From 487bf51fac02363dea67cd3ad227dd2e05858a4c Mon Sep 17 00:00:00 2001
From: Christopher Glasz <cglasz@mitre.org>
Date: Mon, 13 Feb 2023 18:33:15 -0500
Subject: [PATCH 1/2] Update SPEAKER_ID logic, remove LONG_SPEAKER_ID

---
 python/AzureSpeechDetection/README.md              |  3 +--
 .../acs_speech_component/acs_speech_component.py   |  9 ---------
 .../acs_speech_component/acs_speech_processor.py   |  4 +++-
 .../AzureSpeechDetection/tests/test_acs_speech.py  | 14 +-------------
 4 files changed, 5 insertions(+), 25 deletions(-)

diff --git a/python/AzureSpeechDetection/README.md b/python/AzureSpeechDetection/README.md
index fa8c07ff..a77b4d92 100644
--- a/python/AzureSpeechDetection/README.md
+++ b/python/AzureSpeechDetection/README.md
@@ -36,8 +36,7 @@ Returned `AudioTrack` objects have the following members in their `detection_pro
 
 | Property Key                   | Description                                                                                                                                                                                                                                                                                                                                                                                                                                                                                                                                                                                         |
 |--------------------------------|-----------------------------------------------------------------------------------------------------------------------------------------------------------------------------------------------------------------------------------------------------------------------------------------------------------------------------------------------------------------------------------------------------------------------------------------------------------------------------------------------------------------------------------------------------------------------------------------------------|
-| `SPEAKER_ID`                   | An integer speaker identifier, indexed from 1. When a job has been segmented by the Workflow Manager, the ID for all utterances will be overwritten by zero, to avoid confusion (as speaker IDs are not consistent between subjobs).                                                                                                                                                                                                                                                                                                                                                                |
-| `LONG_SPEAKER_ID`              | A unique speaker identifier, of the form "`<start_offset>-<stop_offset>-<#>`, where `<start_offset>` and `<stop_offset>` are integers indicating the segment range (in frame counts for video jobs, milliseconds for audio jobs) for sub-jobs when a job has been segmented by the Workflow Manager. The final `#` portion of the ID is a 1-indexed counter for speaker identity within the indicated segment range.
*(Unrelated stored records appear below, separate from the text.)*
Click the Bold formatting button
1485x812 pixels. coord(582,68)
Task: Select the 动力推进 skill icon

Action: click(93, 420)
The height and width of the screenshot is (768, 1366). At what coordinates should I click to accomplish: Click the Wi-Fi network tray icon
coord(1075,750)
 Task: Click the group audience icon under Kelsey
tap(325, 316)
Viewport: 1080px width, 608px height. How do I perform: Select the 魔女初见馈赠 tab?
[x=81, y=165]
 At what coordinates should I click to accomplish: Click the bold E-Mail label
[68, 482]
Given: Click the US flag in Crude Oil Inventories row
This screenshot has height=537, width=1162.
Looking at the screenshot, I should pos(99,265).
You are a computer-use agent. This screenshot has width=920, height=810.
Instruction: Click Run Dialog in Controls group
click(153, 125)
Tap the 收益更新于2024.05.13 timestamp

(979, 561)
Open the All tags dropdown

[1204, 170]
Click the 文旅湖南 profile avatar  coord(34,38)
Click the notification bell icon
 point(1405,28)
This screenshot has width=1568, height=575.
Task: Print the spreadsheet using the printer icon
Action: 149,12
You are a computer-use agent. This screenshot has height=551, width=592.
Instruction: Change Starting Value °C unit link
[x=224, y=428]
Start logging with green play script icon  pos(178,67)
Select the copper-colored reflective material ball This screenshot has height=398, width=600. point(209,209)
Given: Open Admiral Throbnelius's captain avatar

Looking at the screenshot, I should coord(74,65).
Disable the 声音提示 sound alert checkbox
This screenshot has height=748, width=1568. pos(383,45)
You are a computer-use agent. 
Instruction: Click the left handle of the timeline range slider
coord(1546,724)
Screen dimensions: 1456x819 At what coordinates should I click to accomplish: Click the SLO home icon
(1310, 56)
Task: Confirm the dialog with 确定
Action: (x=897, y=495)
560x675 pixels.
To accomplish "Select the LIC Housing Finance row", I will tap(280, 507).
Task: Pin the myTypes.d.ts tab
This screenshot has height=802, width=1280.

When jobs are not segmented, or not submitted through the Workflow Manager at all, `stop_offset` may instead be `EOF`, indicating that the job extends to the end of the file. |
+| `SPEAKER_ID`                   | A unique speaker identifier, of the form "`<start_offset>-<stop_offset>-<#>`, where `<start_offset>` and `<stop_offset>` are integers indicating the segment range (in frame counts for video jobs, milliseconds for audio jobs) for sub-jobs when a job has been segmented by the Workflow Manager. The final `#` portion of the ID is a 1-indexed counter for speaker identity within the indicated segment range. When jobs are not segmented, or not submitted through the Workflow Manager at all, `stop_offset` may instead be `EOF`, indicating that the job extends to the end of the file. |
 | `GENDER`                       | Only present if supplied by an upstream component. The gender of the speaker.                                                                                                                                                                                                                                                                                                                                                                                                                                                                                                                       |
 | `GENDER_CONFIDENCE`            | Only present if supplied by an upstream component. The confidence of the gender classification.                                                                                                                                                                                                                                                                                                                                                                                                                                                                                                     |
 | `TRANSCRIPT`                   | The text of the utterance transcript. Words are space-separated.                                                                                                                                                                                                                                                                                                                                                                                                                                                                                                                                    |
diff --git a/python/AzureSpeechDetection/acs_speech_component/acs_speech_component.py b/python/AzureSpeechDetection/acs_speech_component/acs_speech_component.py
index d5e83c06..4f6a5d7e 100644
--- a/python/AzureSpeechDetection/acs_speech_component/acs_speech_component.py
+++ b/python/AzureSpeechDetection/acs_speech_component/acs_speech_component.py
@@ -70,15 +70,6 @@ def get_detections_from_job(
             logger.exception(f'Exception raised while processing audio: {e}')
             raise
 
-        for track in audio_tracks:
-            sid = track.detection_properties['SPEAKER_ID']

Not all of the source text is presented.